(THE INPUT Opens)

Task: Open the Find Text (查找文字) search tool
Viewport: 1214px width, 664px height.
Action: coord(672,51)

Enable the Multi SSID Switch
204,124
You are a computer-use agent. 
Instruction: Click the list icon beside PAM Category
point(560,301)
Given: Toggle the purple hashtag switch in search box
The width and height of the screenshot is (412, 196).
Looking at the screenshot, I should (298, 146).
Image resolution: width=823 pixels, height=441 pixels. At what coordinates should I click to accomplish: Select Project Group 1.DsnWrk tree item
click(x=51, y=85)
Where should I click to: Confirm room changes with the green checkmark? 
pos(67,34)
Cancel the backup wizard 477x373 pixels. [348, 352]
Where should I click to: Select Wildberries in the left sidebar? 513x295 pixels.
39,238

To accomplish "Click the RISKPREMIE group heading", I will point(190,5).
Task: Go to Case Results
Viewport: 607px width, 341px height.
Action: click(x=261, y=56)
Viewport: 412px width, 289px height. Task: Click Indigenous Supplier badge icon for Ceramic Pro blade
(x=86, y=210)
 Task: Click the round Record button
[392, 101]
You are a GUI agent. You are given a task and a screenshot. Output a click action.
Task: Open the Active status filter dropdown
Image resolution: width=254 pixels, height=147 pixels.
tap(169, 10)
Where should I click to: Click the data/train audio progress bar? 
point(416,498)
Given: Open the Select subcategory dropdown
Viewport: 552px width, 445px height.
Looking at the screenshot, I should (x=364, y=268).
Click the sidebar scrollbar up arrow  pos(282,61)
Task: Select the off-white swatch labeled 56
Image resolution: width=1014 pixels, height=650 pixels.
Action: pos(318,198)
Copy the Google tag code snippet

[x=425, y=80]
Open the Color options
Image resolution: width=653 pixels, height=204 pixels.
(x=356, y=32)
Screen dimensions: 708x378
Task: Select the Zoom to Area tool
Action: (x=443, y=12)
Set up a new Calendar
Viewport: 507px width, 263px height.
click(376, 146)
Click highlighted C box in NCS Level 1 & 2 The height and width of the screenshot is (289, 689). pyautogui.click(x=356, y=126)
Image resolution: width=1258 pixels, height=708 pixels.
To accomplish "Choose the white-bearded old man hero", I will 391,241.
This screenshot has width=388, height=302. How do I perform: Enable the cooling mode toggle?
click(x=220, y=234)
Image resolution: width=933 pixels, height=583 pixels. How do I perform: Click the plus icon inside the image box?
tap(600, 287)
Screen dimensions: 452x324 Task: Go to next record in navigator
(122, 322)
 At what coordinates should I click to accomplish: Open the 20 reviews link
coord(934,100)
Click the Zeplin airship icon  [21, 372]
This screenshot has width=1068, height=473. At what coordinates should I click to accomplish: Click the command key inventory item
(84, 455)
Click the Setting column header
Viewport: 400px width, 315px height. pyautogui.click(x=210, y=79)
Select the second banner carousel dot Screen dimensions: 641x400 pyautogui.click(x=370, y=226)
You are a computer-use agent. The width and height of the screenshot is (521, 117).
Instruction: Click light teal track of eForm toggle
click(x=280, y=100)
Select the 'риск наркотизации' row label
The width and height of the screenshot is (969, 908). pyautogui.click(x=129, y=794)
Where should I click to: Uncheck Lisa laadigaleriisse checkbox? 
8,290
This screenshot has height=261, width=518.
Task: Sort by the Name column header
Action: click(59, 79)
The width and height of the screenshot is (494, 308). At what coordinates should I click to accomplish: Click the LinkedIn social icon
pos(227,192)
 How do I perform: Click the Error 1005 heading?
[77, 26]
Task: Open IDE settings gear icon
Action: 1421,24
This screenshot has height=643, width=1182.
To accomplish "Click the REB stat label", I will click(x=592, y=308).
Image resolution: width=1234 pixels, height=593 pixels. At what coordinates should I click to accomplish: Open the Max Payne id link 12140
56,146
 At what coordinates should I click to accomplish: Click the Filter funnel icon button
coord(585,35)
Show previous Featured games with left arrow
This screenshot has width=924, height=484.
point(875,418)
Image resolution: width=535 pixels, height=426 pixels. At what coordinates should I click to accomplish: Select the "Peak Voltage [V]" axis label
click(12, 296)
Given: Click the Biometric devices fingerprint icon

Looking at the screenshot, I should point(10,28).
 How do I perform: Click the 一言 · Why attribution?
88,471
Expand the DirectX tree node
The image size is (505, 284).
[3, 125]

(THE INPUT Closes)

#### WORK ORDER:
Every line of the material should be transcribed without alteration.

#### SOLVED PROBLEM:
Task: Open the Find Text (查找文字) search tool
Viewport: 1214px width, 664px height.
Action: coord(672,51)

Enable the Multi SSID Switch
204,124
You are a computer-use agent. 
Instruction: Click the list icon beside PAM Category
point(560,301)
Given: Toggle the purple hashtag switch in search box
The width and height of the screenshot is (412, 196).
Looking at the screenshot, I should (298, 146).
Image resolution: width=823 pixels, height=441 pixels. At what coordinates should I click to accomplish: Select Project Group 1.DsnWrk tree item
click(x=51, y=85)
Where should I click to: Confirm room changes with the green checkmark? 
pos(67,34)
Cancel the backup wizard 477x373 pixels. [348, 352]
Where should I click to: Select Wildberries in the left sidebar? 513x295 pixels.
39,238

To accomplish "Click the RISKPREMIE group heading", I will point(190,5).
Task: Go to Case Results
Viewport: 607px width, 341px height.
Action: click(x=261, y=56)
Viewport: 412px width, 289px height. Task: Click Indigenous Supplier badge icon for Ceramic Pro blade
(x=86, y=210)
 Task: Click the round Record button
[392, 101]
You are a GUI agent. You are given a task and a screenshot. Output a click action.
Task: Open the Active status filter dropdown
Image resolution: width=254 pixels, height=147 pixels.
tap(169, 10)
Where should I click to: Click the data/train audio progress bar? 
point(416,498)
Given: Open the Select subcategory dropdown
Viewport: 552px width, 445px height.
Looking at the screenshot, I should (x=364, y=268).
Click the sidebar scrollbar up arrow  pos(282,61)
Task: Select the off-white swatch labeled 56
Image resolution: width=1014 pixels, height=650 pixels.
Action: pos(318,198)
Copy the Google tag code snippet

[x=425, y=80]
Open the Color options
Image resolution: width=653 pixels, height=204 pixels.
(x=356, y=32)
Screen dimensions: 708x378
Task: Select the Zoom to Area tool
Action: (x=443, y=12)
Set up a new Calendar
Viewport: 507px width, 263px height.
click(376, 146)
Click highlighted C box in NCS Level 1 & 2 The height and width of the screenshot is (289, 689). pyautogui.click(x=356, y=126)
Image resolution: width=1258 pixels, height=708 pixels.
To accomplish "Choose the white-bearded old man hero", I will 391,241.
This screenshot has width=388, height=302. How do I perform: Enable the cooling mode toggle?
click(x=220, y=234)
Image resolution: width=933 pixels, height=583 pixels. How do I perform: Click the plus icon inside the image box?
tap(600, 287)
Screen dimensions: 452x324 Task: Go to next record in navigator
(122, 322)
 At what coordinates should I click to accomplish: Open the 20 reviews link
coord(934,100)
Click the Zeplin airship icon  [21, 372]
This screenshot has width=1068, height=473. At what coordinates should I click to accomplish: Click the command key inventory item
(84, 455)
Click the Setting column header
Viewport: 400px width, 315px height. pyautogui.click(x=210, y=79)
Select the second banner carousel dot Screen dimensions: 641x400 pyautogui.click(x=370, y=226)
You are a computer-use agent. The width and height of the screenshot is (521, 117).
Instruction: Click light teal track of eForm toggle
click(x=280, y=100)
Select the 'риск наркотизации' row label
The width and height of the screenshot is (969, 908). pyautogui.click(x=129, y=794)
Where should I click to: Uncheck Lisa laadigaleriisse checkbox? 
8,290
This screenshot has height=261, width=518.
Task: Sort by the Name column header
Action: click(59, 79)
The width and height of the screenshot is (494, 308). At what coordinates should I click to accomplish: Click the LinkedIn social icon
pos(227,192)
 How do I perform: Click the Error 1005 heading?
[77, 26]
Task: Open IDE settings gear icon
Action: 1421,24
This screenshot has height=643, width=1182.
To accomplish "Click the REB stat label", I will click(x=592, y=308).
Image resolution: width=1234 pixels, height=593 pixels. At what coordinates should I click to accomplish: Open the Max Payne id link 12140
56,146
 At what coordinates should I click to accomplish: Click the Filter funnel icon button
coord(585,35)
Show previous Featured games with left arrow
This screenshot has width=924, height=484.
point(875,418)
Image resolution: width=535 pixels, height=426 pixels. At what coordinates should I click to accomplish: Select the "Peak Voltage [V]" axis label
click(12, 296)
Given: Click the Biometric devices fingerprint icon

Looking at the screenshot, I should point(10,28).
 How do I perform: Click the 一言 · Why attribution?
88,471
Expand the DirectX tree node
The image size is (505, 284).
[3, 125]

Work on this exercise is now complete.